**Exercise**
Please transcribe every line of the records below exactly, leaving out the pictures.
Begin Data provided
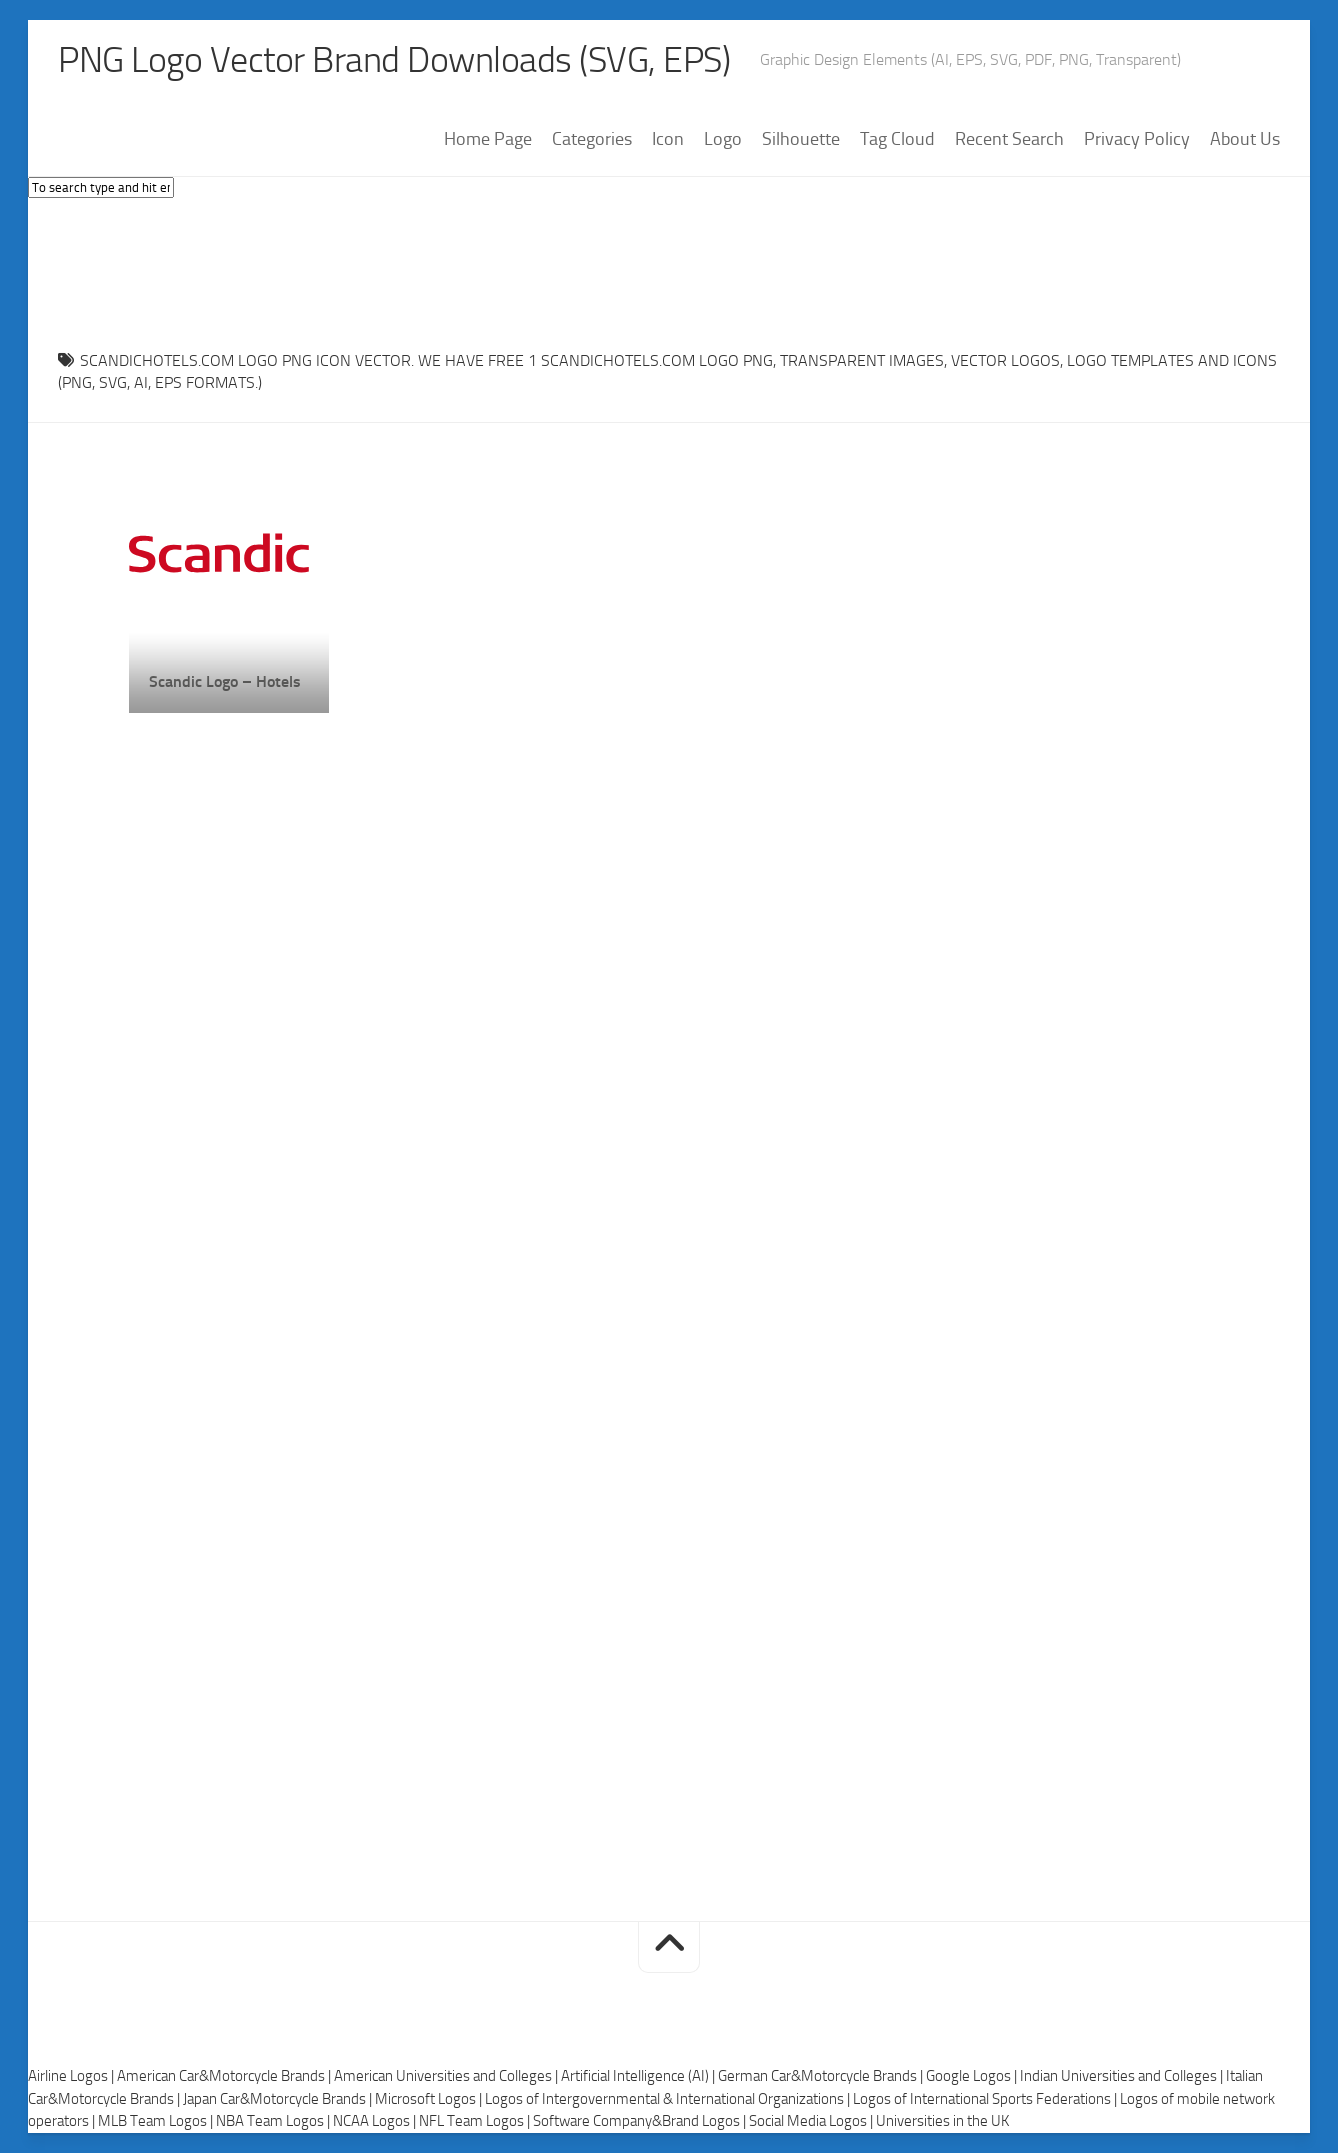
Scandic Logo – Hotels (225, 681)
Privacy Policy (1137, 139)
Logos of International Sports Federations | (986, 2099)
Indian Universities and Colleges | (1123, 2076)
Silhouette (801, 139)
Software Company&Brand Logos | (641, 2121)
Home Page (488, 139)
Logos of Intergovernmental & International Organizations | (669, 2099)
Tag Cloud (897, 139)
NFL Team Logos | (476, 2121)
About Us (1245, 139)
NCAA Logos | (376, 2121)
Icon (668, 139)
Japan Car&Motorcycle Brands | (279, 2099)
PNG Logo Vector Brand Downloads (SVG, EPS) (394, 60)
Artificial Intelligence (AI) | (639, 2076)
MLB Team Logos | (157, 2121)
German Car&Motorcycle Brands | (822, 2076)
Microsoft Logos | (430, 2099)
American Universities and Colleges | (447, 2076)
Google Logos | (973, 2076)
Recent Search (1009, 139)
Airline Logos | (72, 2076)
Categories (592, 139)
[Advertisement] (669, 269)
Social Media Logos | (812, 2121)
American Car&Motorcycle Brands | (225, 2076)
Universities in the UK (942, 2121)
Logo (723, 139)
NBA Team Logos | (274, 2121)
End Data provided
**In response**
Scandic Logo – Hotels (225, 681)
Privacy Policy (1137, 139)
Logos of International Sports Federations | (986, 2099)
Indian Universities and Colleges | (1123, 2076)
Silhouette (801, 139)
Software Company&Brand Logos | (641, 2121)
Home Page (488, 139)
Logos of Intergovernmental & International Organizations | (669, 2099)
Tag Cloud (897, 139)
NFL Team Logos | (476, 2121)
About Us (1245, 139)
NCAA Logos | (376, 2121)
Icon (668, 139)
Japan Car&Motorcycle Brands | (279, 2099)
PNG Logo Vector Brand Downloads (SVG, EPS) (394, 60)
Artificial Intelligence (AI) | (639, 2076)
MLB Team Logos | (157, 2121)
German Car&Motorcycle Brands | (822, 2076)
Microsoft Logos | (430, 2099)
American Universities and Colleges | (447, 2076)
Google Logos | (973, 2076)
Recent Search (1009, 139)
Airline Logos | (72, 2076)
Categories (592, 139)
[Advertisement] (669, 269)
Social Media Logos | (812, 2121)
American Car&Motorcycle Brands | (225, 2076)
Universities in the UK (942, 2121)
Logo (723, 139)
NBA Team Logos | (274, 2121)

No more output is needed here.